My property sits entirely within diking district #6, which dike was established in 1905. Prior to the construction of the dike the area was a tidal marsh. The presence of hydric soils or plants in the surrounding area may not be indicative of wetland status. Inundation by runoff from highway 2 combined with local random distributions of wetland plants means that they will re-establish themselves very quickly if standing water is present, but this is caused by the surface roads and construction of highway 2, along with the department of ecologies complete failure to enforce the approved plan for highway 2. This standing water is a recent occurrence. Peat bog will persist for centuries after the water is removed, and tannic acid, one output from peat bogs, is an excellent preservative.

This appeal pleading may be amended as the county and state respond to my public document requests. I believe that there will be information material to this appeal that will be disclosed by these requests.


Adam said...

That man is crazy! How do you not explode on this man and do something stupid? When someone in my neighborhood feels like waving their big stick around I do my best to make a fool of them.

Good luck to you with this mentally inept neighbor of yours. Hopefully you win the argument (sounds like you will)!

Bruce King said...

This isn't the neighbor I'm fighting with. it's the department of ecology. They are telling me that spreading wood chips on my land is forbidden, and have issued a legally enforceable order that prevents me from doing anything on my land. So I'm working through their appeal process and we'll see if my arguments are considered valid.

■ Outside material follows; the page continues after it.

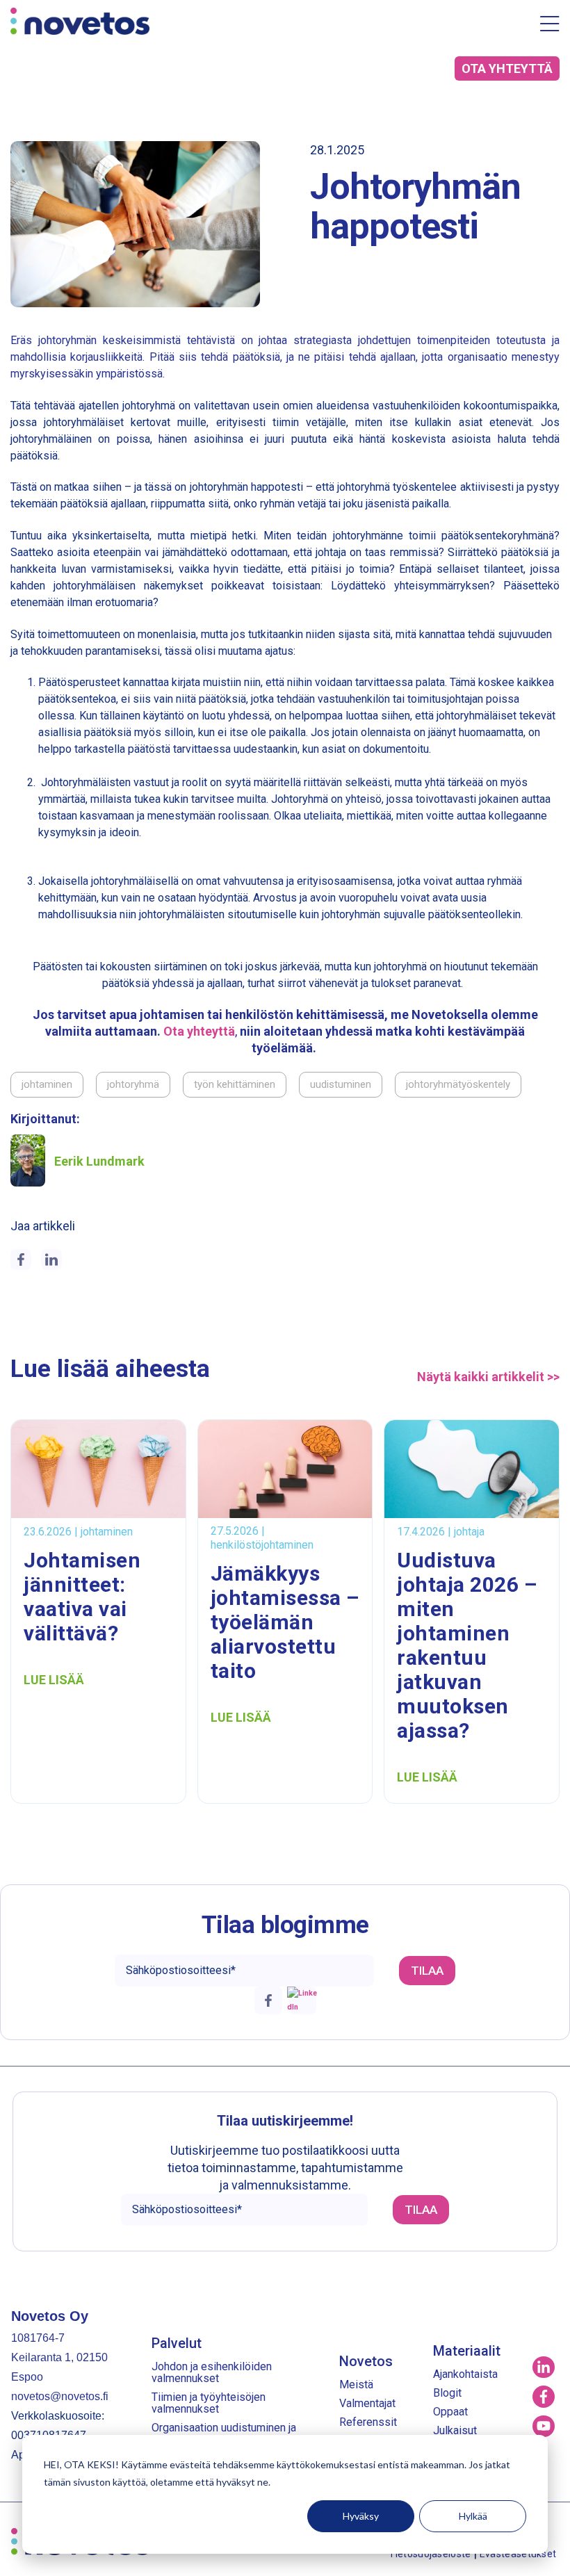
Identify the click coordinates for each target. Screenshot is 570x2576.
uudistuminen (340, 1084)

Mark my words -- if you farm in washington state, the department of ecology is NOT your friend in any way.

Galeandra said...

Does it seem to you that it is the intention of the Dept of Ecology to have all farmers in your area abandon farming or walk off the land?

Bruce King said...

Yes, and for the most part it has succeeded. There are fewer and fewer farms and less and less farmland; lost to both development and to "wetland restoration". what little farmland remains in snohomish county is in the flood plain, and it appears to be targeted for extinction, mostly by regulations that in theory help conserve the environment but in practice have not stopped or even slowed the decline of the targeted species. Salmon runs, for example, have continued to decline despite the hundreds of millions of dollars we've spent.

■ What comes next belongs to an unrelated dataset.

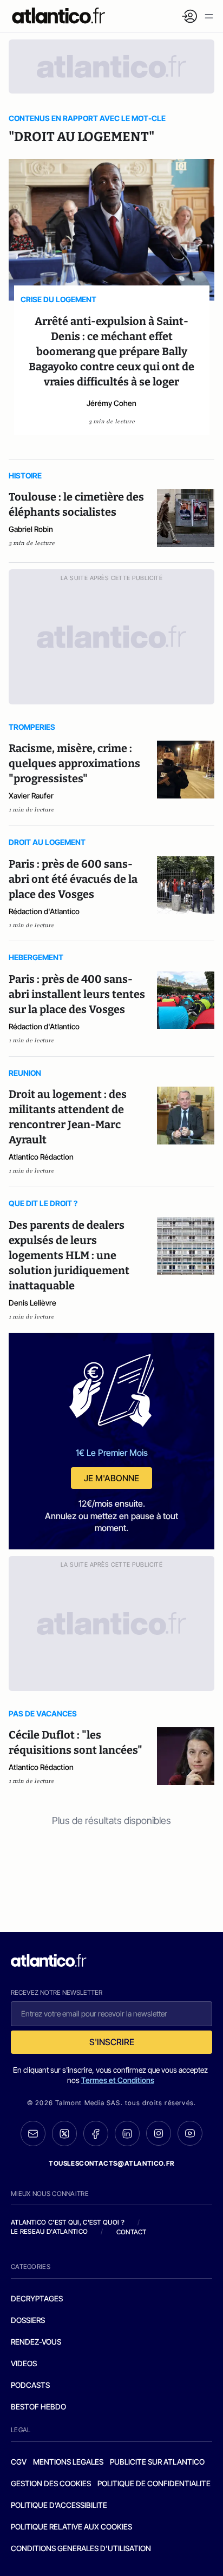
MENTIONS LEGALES (68, 2461)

My opinion is that appears to be the goal of the department of ecology to destroy farmland.

Anonymous said...

Bruce, my od pressure was zooming higher and higher as I read your account. I hope you find a court that will respect your property rights. From your account you sound like you have much more respect for the environment that does the Dept. of Ecology. I understand the need for regulation - and have argued for it in my teaching days - but too much regulation is badly designed or applied by ill-informed or even mendacious officials. Anyway, I wish you well.

Patty S. said...

There is NOTHING worse than petty bureaucrats on a mission. I pray as hard as I can that your appeal is successful and that you dump TONS of woodchips wherever you want. One question - if your neighbour abandoned the property and failed to fill in the hole, what happened to his property? Was it seized for taxes, or did (or can, for that matter) the county add the cost of reclamation to his tax roll? And seeing as how you have suffered the damage to your property as a direct result of the negligence of your neighbour, can you not sue him for your recovery/reclamation costs? That's assuming that everybody is litigation-happy, but if you follow the "responsibility" trail, it shouldn't end with you. Only my opinion of course. Stay the course, Bruce! Good luck.